ICOTS discussion on technology in statistics education


August 6, 2014

One of the most interesting sessions I attended at ICOTS was the panel session, Future trends for technology in statistics education. The panel was chaired by Chris Wild of Auckland, and featured

Because I was so fascinated by the discussion, I ended up creating an almost-complete transcript of the discussion (biased by my personal interests, of course). I thought it was possible that someone else might be interested in my transcript, so I’m posting it here. Beyond my own interest bias, I’m sure that I’ve mis-attributed an idea here and there. Please let me know if there’s something I should change to be closer to the truth!

The panel

The panelists helping attendees find the last few seats (eventually, it was standing-room only)

The first question posed to the panel by Chris Wild was

what do you consider the most exciting developments in technology for statistics education?

WW: Student centered data collection.

NH: Open source tools, giving more students access.

BF: The recognition that data science as essential, and technology making it possible to integrate it into the whole curriculum.

DN: The popularity of data science and interest by students.

From that question, the discussion really just moved to a more fluid form, where panelists fed off each other’s comments and moved the conversation forward. Here are some of the comments that caught my ear.

NH: There isn’t going to be one “intro course,” there will be many courses.

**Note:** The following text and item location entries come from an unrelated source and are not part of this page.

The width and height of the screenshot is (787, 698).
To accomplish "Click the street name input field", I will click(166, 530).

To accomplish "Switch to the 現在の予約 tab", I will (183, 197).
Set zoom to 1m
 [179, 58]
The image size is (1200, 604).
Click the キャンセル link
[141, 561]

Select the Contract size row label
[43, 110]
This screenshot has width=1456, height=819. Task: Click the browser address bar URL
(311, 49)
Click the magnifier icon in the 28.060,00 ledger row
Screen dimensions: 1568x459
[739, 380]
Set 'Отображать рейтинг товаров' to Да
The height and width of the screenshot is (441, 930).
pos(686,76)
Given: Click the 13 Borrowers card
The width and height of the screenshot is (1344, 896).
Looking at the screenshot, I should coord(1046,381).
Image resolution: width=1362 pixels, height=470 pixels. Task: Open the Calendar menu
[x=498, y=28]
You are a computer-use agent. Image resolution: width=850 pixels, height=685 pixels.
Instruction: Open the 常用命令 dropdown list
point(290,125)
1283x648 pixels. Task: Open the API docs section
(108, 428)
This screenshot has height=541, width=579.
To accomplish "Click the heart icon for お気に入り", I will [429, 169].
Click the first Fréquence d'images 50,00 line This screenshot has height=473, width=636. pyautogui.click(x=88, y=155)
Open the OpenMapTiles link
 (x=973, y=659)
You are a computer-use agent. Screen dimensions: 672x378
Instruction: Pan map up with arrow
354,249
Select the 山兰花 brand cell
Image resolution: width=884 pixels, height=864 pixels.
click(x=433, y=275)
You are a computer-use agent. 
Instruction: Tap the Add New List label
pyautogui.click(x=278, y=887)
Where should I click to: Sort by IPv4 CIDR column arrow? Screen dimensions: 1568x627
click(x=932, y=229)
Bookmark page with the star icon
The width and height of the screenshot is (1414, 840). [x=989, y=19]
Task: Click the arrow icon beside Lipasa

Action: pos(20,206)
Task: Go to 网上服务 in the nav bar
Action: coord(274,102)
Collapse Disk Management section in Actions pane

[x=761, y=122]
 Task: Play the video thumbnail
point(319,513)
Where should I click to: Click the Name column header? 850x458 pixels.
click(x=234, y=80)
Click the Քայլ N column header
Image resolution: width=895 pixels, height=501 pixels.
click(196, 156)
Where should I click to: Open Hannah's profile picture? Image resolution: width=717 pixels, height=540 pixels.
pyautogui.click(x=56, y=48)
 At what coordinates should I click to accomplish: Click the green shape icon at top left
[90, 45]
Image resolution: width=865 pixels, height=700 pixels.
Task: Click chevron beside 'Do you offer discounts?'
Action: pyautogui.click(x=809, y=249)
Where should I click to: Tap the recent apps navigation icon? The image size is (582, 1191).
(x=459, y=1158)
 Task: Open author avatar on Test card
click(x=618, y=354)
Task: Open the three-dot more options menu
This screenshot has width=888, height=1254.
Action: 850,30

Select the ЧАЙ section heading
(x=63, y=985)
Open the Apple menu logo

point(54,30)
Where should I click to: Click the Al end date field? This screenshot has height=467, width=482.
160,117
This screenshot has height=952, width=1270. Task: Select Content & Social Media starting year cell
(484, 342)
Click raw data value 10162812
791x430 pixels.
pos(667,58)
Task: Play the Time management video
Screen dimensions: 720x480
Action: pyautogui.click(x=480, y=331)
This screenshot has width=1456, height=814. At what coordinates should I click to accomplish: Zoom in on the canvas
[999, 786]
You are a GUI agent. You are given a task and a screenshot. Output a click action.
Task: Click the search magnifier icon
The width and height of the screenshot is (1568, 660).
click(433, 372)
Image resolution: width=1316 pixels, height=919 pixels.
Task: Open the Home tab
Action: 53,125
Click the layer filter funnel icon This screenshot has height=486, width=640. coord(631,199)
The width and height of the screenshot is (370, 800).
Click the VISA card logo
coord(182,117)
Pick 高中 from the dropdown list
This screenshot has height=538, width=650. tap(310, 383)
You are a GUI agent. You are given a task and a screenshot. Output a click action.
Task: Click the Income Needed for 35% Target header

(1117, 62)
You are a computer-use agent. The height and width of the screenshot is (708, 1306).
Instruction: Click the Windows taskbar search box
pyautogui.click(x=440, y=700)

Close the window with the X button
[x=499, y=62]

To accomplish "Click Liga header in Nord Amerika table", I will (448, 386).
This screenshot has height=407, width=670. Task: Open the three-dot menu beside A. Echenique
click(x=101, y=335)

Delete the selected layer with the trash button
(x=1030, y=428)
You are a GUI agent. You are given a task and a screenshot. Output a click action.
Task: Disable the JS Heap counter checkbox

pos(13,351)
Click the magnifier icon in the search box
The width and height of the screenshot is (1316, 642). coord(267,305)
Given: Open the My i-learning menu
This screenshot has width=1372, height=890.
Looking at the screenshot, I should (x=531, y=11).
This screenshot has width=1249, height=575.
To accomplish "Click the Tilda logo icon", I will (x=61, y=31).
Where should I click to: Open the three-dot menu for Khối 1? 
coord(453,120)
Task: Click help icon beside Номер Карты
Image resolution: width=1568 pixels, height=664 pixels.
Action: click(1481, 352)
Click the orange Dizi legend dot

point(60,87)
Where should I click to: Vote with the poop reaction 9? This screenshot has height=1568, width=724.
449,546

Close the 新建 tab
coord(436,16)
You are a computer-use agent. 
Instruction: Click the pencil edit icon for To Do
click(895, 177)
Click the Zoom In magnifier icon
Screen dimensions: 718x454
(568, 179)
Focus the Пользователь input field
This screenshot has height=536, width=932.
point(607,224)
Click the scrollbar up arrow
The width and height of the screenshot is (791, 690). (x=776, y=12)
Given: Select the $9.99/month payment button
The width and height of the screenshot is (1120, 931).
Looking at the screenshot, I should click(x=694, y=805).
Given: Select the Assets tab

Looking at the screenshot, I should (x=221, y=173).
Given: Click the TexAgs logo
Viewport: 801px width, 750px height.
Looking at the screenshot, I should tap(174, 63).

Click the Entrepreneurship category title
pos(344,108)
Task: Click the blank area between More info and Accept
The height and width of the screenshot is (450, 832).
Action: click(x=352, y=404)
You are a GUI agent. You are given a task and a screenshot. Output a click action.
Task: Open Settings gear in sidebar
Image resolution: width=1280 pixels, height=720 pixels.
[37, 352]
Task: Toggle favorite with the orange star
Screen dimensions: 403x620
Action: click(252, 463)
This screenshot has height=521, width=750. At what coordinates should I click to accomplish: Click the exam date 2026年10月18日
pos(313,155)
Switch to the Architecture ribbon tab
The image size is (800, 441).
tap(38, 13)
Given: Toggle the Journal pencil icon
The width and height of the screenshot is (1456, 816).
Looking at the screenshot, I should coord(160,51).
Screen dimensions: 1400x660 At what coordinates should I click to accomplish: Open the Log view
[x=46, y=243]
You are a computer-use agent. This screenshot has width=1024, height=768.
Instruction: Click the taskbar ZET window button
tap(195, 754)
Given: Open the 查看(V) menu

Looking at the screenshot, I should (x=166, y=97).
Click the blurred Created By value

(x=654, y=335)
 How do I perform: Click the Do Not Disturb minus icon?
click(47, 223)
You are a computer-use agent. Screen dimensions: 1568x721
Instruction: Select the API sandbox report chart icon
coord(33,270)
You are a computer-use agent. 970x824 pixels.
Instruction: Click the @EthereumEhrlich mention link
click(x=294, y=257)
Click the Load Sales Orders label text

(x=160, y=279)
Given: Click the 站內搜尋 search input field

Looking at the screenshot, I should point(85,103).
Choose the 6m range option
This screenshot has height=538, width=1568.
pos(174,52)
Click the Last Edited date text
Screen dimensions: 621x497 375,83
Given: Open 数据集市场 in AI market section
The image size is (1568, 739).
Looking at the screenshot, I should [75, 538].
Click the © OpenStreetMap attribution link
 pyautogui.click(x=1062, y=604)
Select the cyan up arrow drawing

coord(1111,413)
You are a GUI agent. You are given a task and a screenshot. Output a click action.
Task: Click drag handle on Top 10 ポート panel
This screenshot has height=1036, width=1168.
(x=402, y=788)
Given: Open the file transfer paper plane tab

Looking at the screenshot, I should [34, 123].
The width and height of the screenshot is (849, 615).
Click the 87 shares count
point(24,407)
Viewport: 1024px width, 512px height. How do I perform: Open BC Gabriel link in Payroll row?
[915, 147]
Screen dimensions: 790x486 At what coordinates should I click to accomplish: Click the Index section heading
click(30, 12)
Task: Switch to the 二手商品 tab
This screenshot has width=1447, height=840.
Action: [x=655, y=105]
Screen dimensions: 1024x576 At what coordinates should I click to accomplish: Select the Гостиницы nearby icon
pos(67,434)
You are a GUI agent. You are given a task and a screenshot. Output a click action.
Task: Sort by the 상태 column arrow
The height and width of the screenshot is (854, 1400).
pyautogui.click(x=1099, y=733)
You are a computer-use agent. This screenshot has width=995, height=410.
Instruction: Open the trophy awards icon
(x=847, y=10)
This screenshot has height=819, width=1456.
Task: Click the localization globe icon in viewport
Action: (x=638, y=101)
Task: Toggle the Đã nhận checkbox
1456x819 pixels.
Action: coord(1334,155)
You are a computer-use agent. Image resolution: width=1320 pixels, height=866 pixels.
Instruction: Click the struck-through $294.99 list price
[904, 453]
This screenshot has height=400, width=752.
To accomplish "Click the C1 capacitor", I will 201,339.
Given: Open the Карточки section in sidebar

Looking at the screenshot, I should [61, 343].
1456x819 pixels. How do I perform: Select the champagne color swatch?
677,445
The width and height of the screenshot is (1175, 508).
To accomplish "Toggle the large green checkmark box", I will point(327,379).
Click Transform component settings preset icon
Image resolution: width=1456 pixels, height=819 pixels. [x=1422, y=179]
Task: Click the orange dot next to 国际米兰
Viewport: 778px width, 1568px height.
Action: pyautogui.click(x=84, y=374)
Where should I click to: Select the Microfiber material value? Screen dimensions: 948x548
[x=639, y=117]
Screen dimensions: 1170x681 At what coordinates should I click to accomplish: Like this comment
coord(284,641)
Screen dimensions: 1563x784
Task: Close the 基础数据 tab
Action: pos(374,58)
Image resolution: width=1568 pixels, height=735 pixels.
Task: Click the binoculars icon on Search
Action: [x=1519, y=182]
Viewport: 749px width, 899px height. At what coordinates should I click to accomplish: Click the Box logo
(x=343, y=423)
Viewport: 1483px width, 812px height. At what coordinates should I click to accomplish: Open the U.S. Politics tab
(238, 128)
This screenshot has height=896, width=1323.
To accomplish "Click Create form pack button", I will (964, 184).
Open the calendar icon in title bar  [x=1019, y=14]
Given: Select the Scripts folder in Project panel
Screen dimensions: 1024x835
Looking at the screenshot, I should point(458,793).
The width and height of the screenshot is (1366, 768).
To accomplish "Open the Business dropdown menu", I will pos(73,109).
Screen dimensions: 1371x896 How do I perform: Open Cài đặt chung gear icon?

A second course needs to cover thinking with data, data wrangling, data munging (or whatever you call it). Hadley’s stuff is good, and uses simple verbs. Students should have the ability to do something with real world data.

DN: Students need to be exposed to more than one technology. Don’t just turn the R crank. [At some point in the discussion, DN shared that students often call her statistical computing course “the R course,” which makes her cringe.]

WW: I struggle to come up with the right verbs (for describing the tasks students need to be able to do, especially in terms of code). But, we all do. Maybe it’s better to start with examples. Visualize point A, point B, see how to do it, and then determine what skills are needed.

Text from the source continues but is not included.